Working Towards a More Harmonized Approach

,

Organizers of the Regional Workshop on Radioactivity in Food, Drinking Water and Commodities in Buenos Aires, Argentina. (Photo: Nuclear Regulatory Authority of Argentina, Communication Division)

The IAEA and the Nuclear Regulatory Authority of Argentina have held a regional workshop in Buenos Aires from 21 to 23 March 2017, to discuss the application of current international standards for managing radioactivity in food, drinking water and commodities in non-emergency situations.

The workshop, jointly organized by the IAEA, the Joint FAO/IAEA Division of Nuclear Techniques in Food and Agriculture, the Pan American Health Organization and the World Health Organization, was attended by 46 participants from 16 Member States and two non-Member States, Aruba and St. Lucia. The participants included high level experts and senior staff from regulatory bodies, industry, research organizations and government ministries charged with the responsibility for establishing national standards for radioactivity in food, drinking water and commodities that are traded, and for assessing compliance with such standards.

Food, drinking water and commodities may contain both naturally occurring and man-made radionuclides. When consumed or used, these products may expose people to radiation. For this reason, it is important to know the amounts of radionuclides in food and drinking water and, if necessary, control their distribution and harmonize national approaches in order to facilitate international trade.

The main purpose of the workshop was to seek feedback from countries in the Latin America and the Caribbean region on their experience in using the international standards, including the identification of any aspects requiring further clarification or development.

A number of countries in the region currently do not have programmes for monitoring radioactivity in food and drinking water. The workshop offered these countries an opportunity to learn from the experiences of others on how to design and implement an appropriate and cost-effective monitoring programme, including the management of situations where activity concentrations in the standards are exceeded. The first step in designing such a monitoring programme is to undertake baseline studies describing the situation nationally.

Participants at the Regional Workshop on Radioactivity in Food, Drinking Water and Commodities. (Photo: Nuclear Regulatory Authority of Argentina, Communication Division)

Participants at the workshop recognized the need to further harmonize the international standards in terms of scope, radiation protection criteria and terminology. They considered that the current system was unnecessarily complex, but that at the same time it did not adequately address all the situations that exist in the region.

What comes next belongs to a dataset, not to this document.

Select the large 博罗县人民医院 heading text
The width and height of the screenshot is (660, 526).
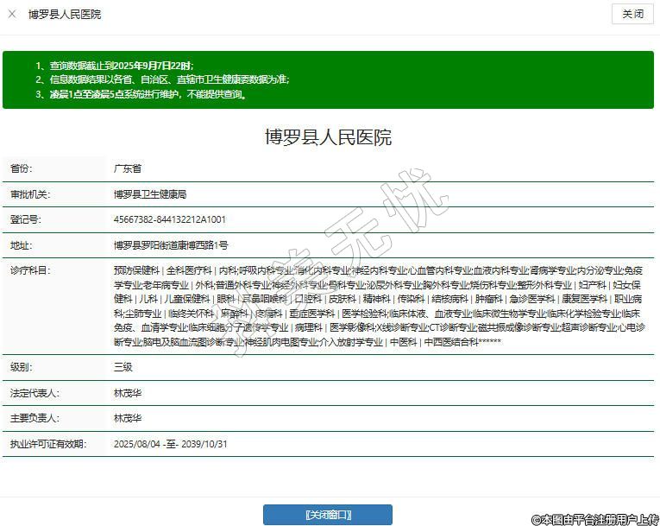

Participants recommended that the same criteria for radioactivity content should apply to tap water, bottled water and mineral water. While it was recognized that mineral water often has a special status under national legislation, it was considered that the consumer has the right to expect the same criteria for all water, regardless of source. The participants also discussed the need to collect data on the natural radionuclide content of food produced in the region, both for comparison with radionuclides of artificial origin, and as a first step in considering the inclusion of natural radionuclides in international standards for food.

The workshop participants supported improved harmonization of the standards for radioactivity in food, drinking water and non-food commodities and requested the responsible international organizations to work together to this end.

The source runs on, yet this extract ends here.